MVPtree继承了VPtree用距离划分的特点,只不过一个结点会划分4个点集,同时通过path数组限制距离函数运行次数。划分为4个点集而不是2个点集,可以分割得细一些,减少无效点;使用一定数量的基准点限制,可以在查询频繁的情况下减少距离计算次数,并且这些基准点通常被切分得很散,大片大片的无效区域被排除了,效果拔群。这个结构适合于距离函数是计算次数过高的切比雪夫函数之流。
接下来就是代码的实现了。
MVPtree与VPtree的点有个不同之处,就是MVPtree的点还附上了与基准点的距离数组,这里就需要使用特别的点数据结构:MVPtree用点
核心代码如下:
public class MVPTreePoint<P> { private ArrayList<Double> path; private P point; private final int maxLevel; public MVPTreePoint(final P point, final int maxLevel) { this.point = point; this.maxLevel = maxLevel; this.path = new ArrayList<>(); } public void addDistanceToSelf(final MVPTreePoint<P> vantagePointElement, final DistanceFunction<P> distanceFunction) { if(this.path.size() < this.maxLevel) this.path.add(distanceFunction.getDistance(this.point, vantagePointElement.point)); } public void addDistanceToSelf(final P vantagePoint, final DistanceFunction<P> distanceFunction) { if(this.path.size() < this.maxLevel) this.path.add(distanceFunction.getDistance(this.point, vantagePoint)); } public void addDistanceToSelf(final double distance) { if(this.path.size() < this.maxLevel) { this.path.add(distance); } } public void removeDistanceToSelf(final int position) { if(position < this.path.size()) { this.path.remove(position); } } public double getDistanceToSelf(int i) { return this.path.get(i); } public int size() { return this.path.size(); } public void clearPath() { this.path.clear(); } public P getPoint() { return this.point; } @SuppressWarnings("unchecked") public boolean equals(Object o){ MVPTreePoint<P> t = (MVPTreePoint<P>) o; return this.point.equals(t.point); } }
把距离数组写到点类上而不是集成到树结点类上,结构会清晰一些,并且从点里取出距离也方便。

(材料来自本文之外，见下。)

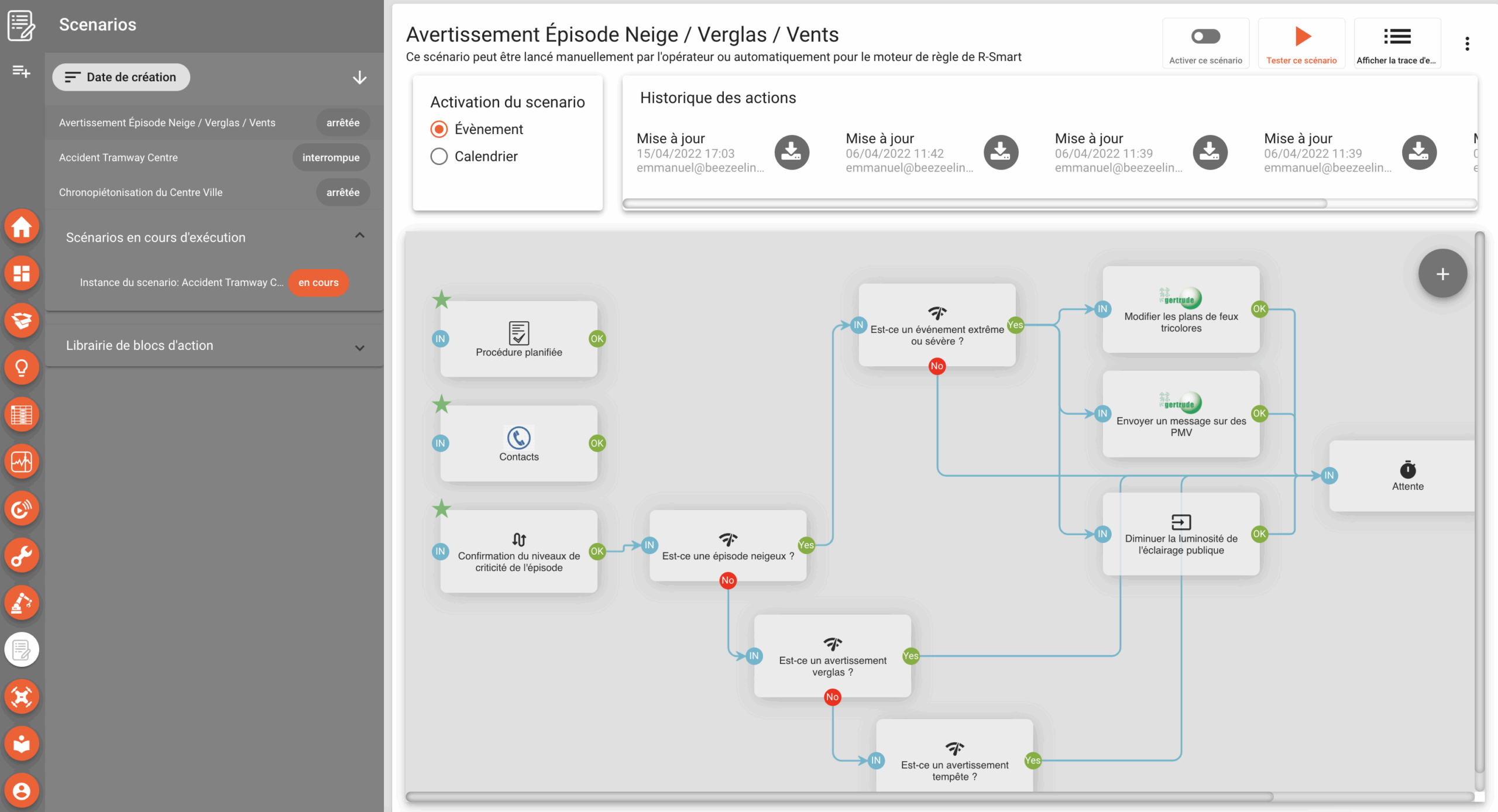Add a block with the plus button

1442,274
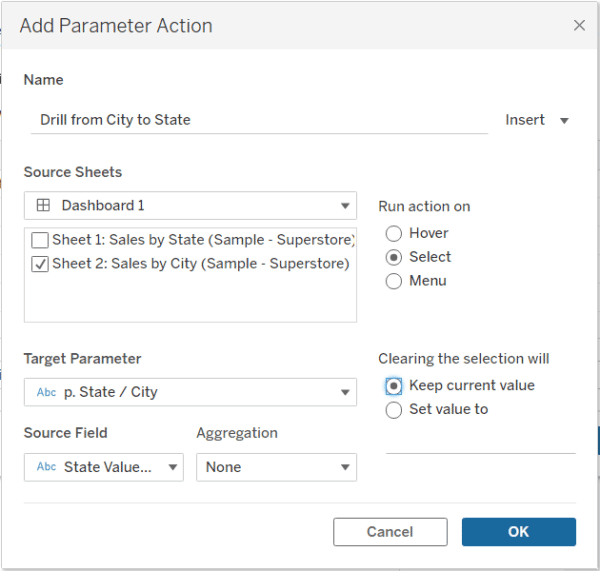Select the Menu run action option

394,281
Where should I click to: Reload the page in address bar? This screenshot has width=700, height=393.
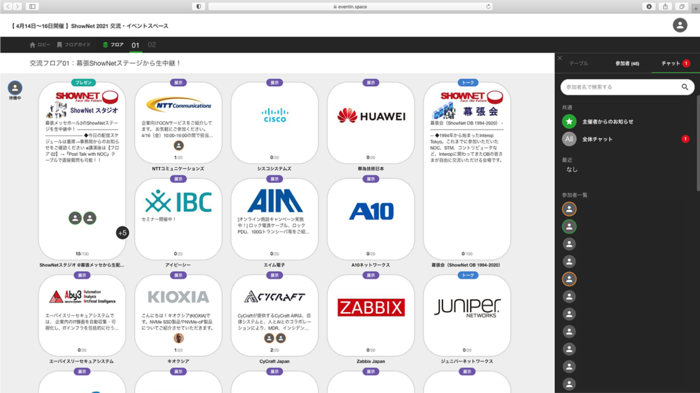[488, 6]
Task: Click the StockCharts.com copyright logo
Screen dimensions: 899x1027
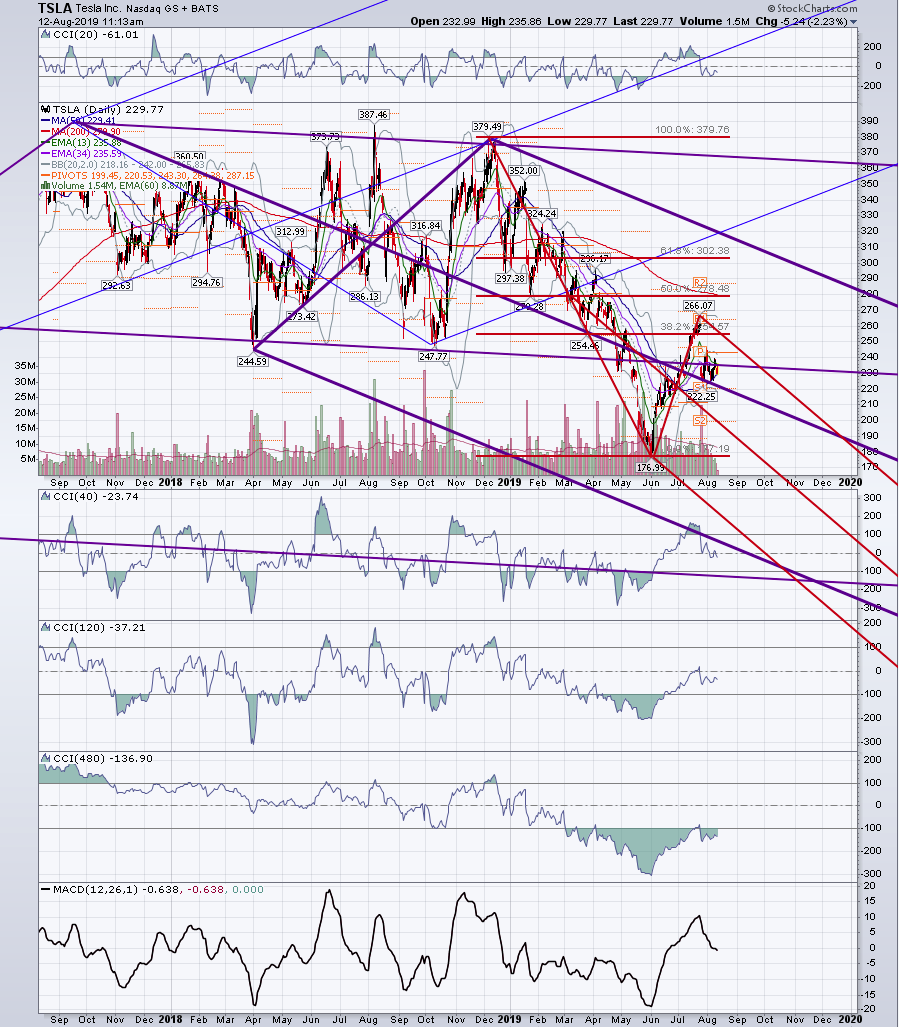Action: [x=812, y=8]
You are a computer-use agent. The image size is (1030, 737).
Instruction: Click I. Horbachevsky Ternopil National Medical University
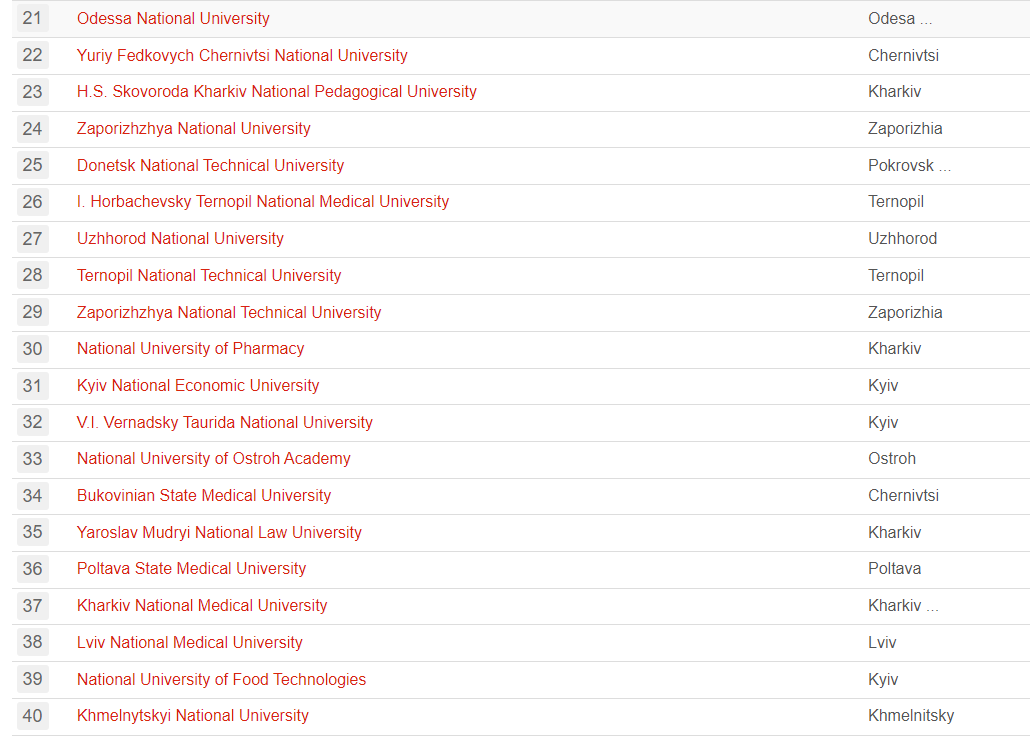click(262, 202)
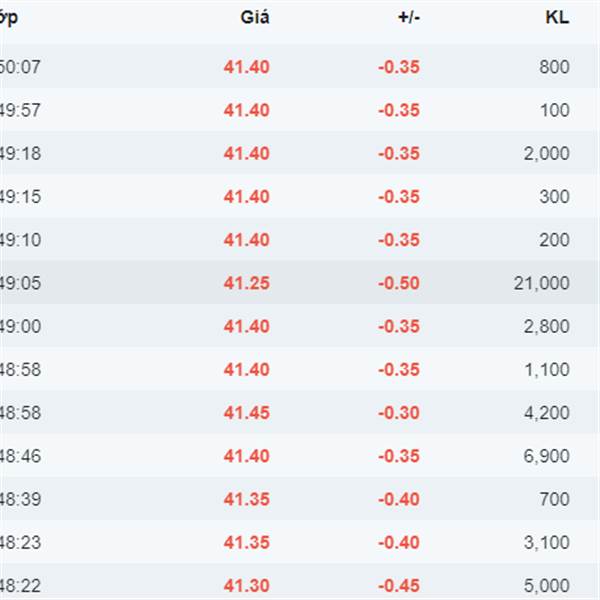
Task: Click the trade time ending 48:46
Action: (x=20, y=456)
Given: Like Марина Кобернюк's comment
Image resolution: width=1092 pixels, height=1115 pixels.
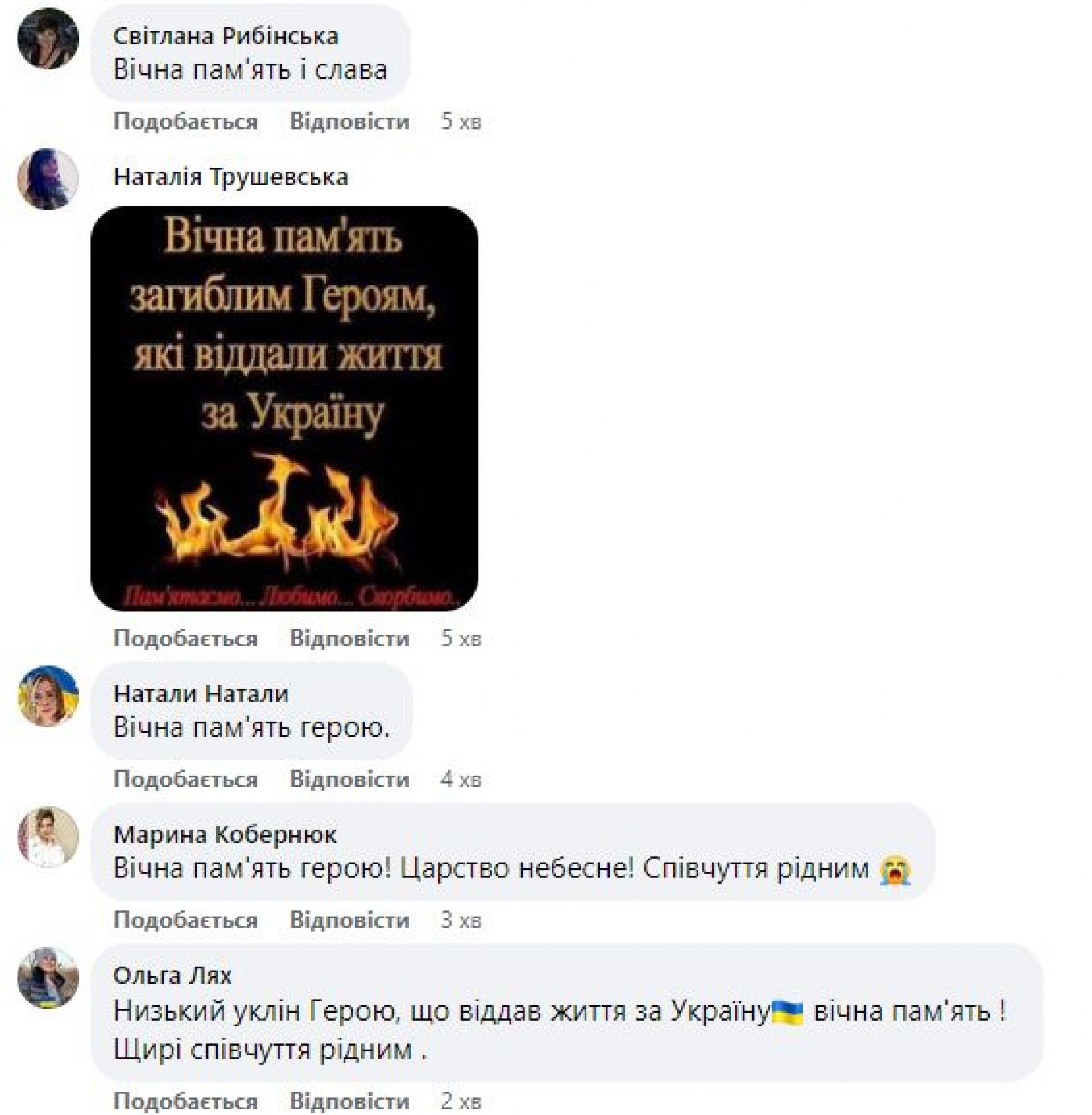Looking at the screenshot, I should 185,920.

MVPtree与VPtree有好多不同的地方,但是好多都只是改一下类名,把P,E改成MVPTreePoint<P>,MVPTreePoint<E>,这里主讲核心算法——初始化树和点查询。
初始化MVPtree不仅要多选出一个基准点,多切分2次数组,还要把基准点到每个点的距离都分别储存起来。
capacity就是叶子结点的容量,要设中间一些,根据数据规模定吧。
原论文把基准点从点集取出来放到单独的位置上,但是实际编写程序时,把基准点仅仅当作一个基准点,基准点还是作为点集的一部分初始化。这样,数据结构仅仅是多出quantityOfPoint/capacity个点,但是程序编写方便了很多。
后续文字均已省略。